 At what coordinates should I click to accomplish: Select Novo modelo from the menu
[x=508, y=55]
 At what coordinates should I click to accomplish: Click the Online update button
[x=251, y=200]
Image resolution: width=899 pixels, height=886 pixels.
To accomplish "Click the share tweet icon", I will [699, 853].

* * *

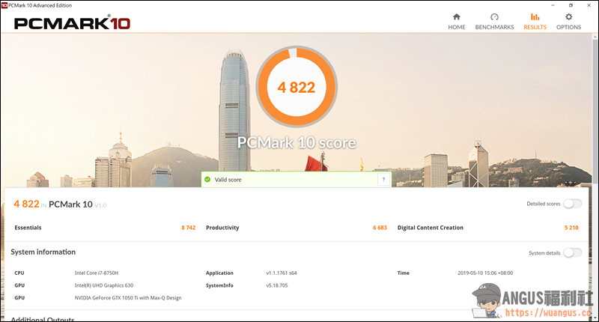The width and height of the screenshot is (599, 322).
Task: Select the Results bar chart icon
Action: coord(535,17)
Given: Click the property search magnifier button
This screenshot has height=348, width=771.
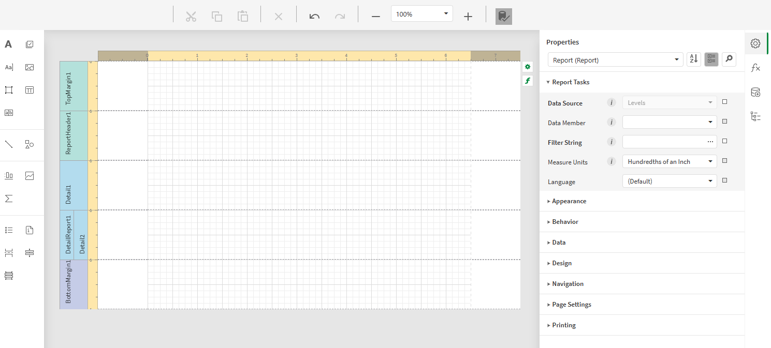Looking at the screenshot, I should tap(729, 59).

--

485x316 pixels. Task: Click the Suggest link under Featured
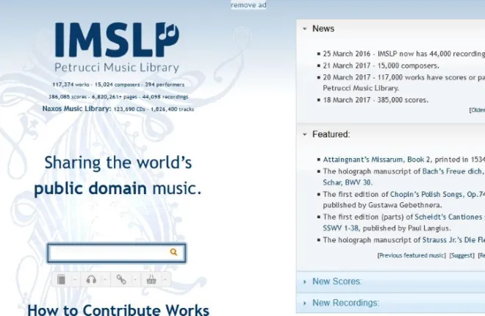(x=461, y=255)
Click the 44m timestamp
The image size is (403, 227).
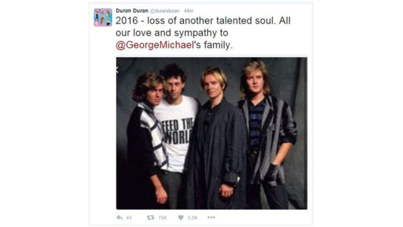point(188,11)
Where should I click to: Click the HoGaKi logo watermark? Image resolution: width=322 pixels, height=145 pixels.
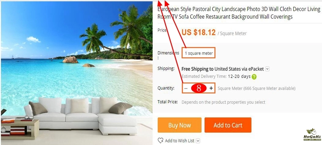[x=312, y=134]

→ WHAT THE EXERCISE ASKS
Please render the items as a two-column CSV with the columns text and answer, one row per item, each value in a single quoted field and line breaks replaced by spaces. Begin at the line that contains "Where should I" and stop after the line that contains "[x=312, y=134]", covering only those items and omitting the pictures.

→ OUTPUT FOR THIS EXERCISE
text,answer
"Where should I click to: Click the HoGaKi logo watermark? Image resolution: width=322 pixels, height=145 pixels.","[x=312, y=134]"